**WHAT YOU WILL DO**.
Copy out the indentation text, beginning at the words "Illustration of the" and stopping after "Burgers vectors [21].", and substitute "fracture" for "cleavage".
— Start SUPPLIED TEXT —
Illustration of the broader application of Cottrell's model explanation for plastically-induced cleavage is demonstrated schematically in Figure 5 for 4-fold crack initiations occurring along the diagonal directions just outside of the corners of aligned microhardness indentations put into the (001) surface of an MgO crystal [19]. The dislocation reaction leading to such otherwise unfavorable {110} plane cracking had been described by Keh, Li and Chou [20] in an analogous manner to that described by Chou et al. [15]. In this case, the crack-forming reactions occur on juxtaposed {110} slip planes intersecting along <111> type directions between dislocations of <11̅0> type Burgers vectors [21].

It should be noted that the same dislocation pattern shown in Figure 5 would apply as well for the indentation shown in Figure 2 of a LiF crystal indentation viewed in transmitted polarized light. As previously mentioned, the dislocation pattern produced in LiF of a slightly convex shape may be compared with the concave appearance of the residual indentation shown in Figure 5. Both shapes have been produced for analogous indentation alignments in MgO [19]. And very importantly relative to Figure 5, the edge dislocation dipole structures shown along <110> type directions may now be seen to match the contrast pattern in Figure 2 whereas the shear character of the screw dislocation arrays extending along <100> type directions produces negligible contrast. The inner compressive (dark) and outer tensile dilatational (white) stress state produced along <11̅0> in Figure 2 agree with a pioneering description by Mendelson of the birefringent character of individual slip band structures [22].

The residual strain patterns at such indentations in MgO crystals also provided ready specimens for investigation via X-ray diffraction imaging [19], as shown in an X-ray reflection topographic image of Figure 6 [23]. The surface-projected indenter diagonal edges are aligned along <110> directions as for Figure 5. The central white square patterns of absent X-ray intensity correspond to the appreciably distorted “picture frame” shown schematically in Figure 5. An enhanced (blackened) X-ray intensity of diffraction contrast is attributed to reduced extinction of the diffracted beam. In this case, there is essentially no diffraction contrast along the diagonal <110> directions because of the smaller range of strain associated with the dislocation dipole structure, rather than the cumulative strains associated with the screw dislocation arrays extending along the <100> directions. The approximate vertical mirror plane symmetry of each diffraction image is attributed to the asymmetry of the laterally directed incident and diffracted X-ray beams.
— End SUPPLIED TEXT —
— Start DATASET ROWS —
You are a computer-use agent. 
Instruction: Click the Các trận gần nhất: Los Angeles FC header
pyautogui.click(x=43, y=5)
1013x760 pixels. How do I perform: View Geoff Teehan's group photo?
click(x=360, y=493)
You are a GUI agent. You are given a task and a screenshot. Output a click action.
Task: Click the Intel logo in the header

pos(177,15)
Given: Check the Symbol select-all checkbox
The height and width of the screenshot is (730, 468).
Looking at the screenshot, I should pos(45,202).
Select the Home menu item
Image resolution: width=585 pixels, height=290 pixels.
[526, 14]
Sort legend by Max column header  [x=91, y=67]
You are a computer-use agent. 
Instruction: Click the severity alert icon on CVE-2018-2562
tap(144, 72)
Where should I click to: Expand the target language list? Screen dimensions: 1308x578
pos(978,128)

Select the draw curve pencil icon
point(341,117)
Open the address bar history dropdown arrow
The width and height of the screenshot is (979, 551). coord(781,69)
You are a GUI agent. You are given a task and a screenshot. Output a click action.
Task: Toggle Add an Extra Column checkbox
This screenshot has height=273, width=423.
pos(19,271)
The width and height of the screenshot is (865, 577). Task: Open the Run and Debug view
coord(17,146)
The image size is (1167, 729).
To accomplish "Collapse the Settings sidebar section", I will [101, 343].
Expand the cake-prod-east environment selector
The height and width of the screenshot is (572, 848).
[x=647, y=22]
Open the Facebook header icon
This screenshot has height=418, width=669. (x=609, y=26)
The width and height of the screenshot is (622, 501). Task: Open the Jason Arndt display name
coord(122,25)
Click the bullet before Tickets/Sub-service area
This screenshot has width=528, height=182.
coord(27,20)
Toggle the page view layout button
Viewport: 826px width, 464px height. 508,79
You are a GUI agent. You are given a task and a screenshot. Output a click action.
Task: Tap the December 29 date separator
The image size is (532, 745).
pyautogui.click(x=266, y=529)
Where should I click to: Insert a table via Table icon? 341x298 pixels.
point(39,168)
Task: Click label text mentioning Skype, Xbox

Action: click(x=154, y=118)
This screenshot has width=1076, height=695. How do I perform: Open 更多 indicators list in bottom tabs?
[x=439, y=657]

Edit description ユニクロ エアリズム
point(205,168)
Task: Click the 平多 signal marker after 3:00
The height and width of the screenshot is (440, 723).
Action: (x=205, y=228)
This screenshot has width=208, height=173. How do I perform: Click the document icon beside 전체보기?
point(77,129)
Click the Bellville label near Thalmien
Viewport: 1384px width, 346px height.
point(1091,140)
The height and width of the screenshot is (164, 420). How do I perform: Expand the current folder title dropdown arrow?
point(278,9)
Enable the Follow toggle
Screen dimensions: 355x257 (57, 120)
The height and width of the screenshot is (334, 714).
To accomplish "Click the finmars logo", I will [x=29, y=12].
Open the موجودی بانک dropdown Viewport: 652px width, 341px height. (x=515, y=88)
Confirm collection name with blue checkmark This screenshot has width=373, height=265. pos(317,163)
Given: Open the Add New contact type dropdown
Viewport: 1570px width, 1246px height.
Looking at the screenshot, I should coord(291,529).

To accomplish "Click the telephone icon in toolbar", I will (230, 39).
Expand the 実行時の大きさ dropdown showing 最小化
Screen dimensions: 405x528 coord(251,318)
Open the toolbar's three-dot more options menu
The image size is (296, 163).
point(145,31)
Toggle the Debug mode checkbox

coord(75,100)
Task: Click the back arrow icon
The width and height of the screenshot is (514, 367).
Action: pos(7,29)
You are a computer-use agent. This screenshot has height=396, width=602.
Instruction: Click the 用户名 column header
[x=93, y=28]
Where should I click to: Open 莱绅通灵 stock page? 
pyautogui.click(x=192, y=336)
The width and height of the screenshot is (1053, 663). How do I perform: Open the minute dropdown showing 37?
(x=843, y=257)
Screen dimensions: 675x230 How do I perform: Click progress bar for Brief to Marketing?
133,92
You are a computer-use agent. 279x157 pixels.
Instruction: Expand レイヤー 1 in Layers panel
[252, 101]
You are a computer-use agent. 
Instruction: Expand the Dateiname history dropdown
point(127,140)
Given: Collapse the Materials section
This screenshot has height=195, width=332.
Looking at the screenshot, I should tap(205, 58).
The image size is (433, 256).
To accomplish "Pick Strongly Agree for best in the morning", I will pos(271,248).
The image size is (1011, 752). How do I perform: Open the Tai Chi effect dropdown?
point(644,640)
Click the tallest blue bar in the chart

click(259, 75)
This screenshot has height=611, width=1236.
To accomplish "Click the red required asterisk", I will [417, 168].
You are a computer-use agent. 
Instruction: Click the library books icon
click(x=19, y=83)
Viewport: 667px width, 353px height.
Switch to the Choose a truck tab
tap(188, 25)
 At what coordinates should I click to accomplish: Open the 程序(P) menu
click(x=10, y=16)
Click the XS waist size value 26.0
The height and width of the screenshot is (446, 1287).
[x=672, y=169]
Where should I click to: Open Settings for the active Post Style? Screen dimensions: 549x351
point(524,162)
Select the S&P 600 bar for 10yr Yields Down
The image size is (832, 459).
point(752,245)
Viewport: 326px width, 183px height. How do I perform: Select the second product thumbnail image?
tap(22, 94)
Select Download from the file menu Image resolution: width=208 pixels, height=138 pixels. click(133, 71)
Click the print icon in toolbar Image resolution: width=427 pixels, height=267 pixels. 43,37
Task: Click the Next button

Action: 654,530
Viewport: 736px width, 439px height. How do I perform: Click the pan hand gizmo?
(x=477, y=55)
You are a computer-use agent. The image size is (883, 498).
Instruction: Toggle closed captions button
— End DATASET ROWS —
**EXERCISE ANSWER**.
Illustration of the broader application of Cottrell's model explanation for plastically-induced fracture is demonstrated schematically in Figure 5 for 4-fold crack initiations occurring along the diagonal directions just outside of the corners of aligned microhardness indentations put into the (001) surface of an MgO crystal [19]. The dislocation reaction leading to such otherwise unfavorable {110} plane cracking had been described by Keh, Li and Chou [20] in an analogous manner to that described by Chou et al. [15]. In this case, the crack-forming reactions occur on juxtaposed {110} slip planes intersecting along <111> type directions between dislocations of <11̅0> type Burgers vectors [21].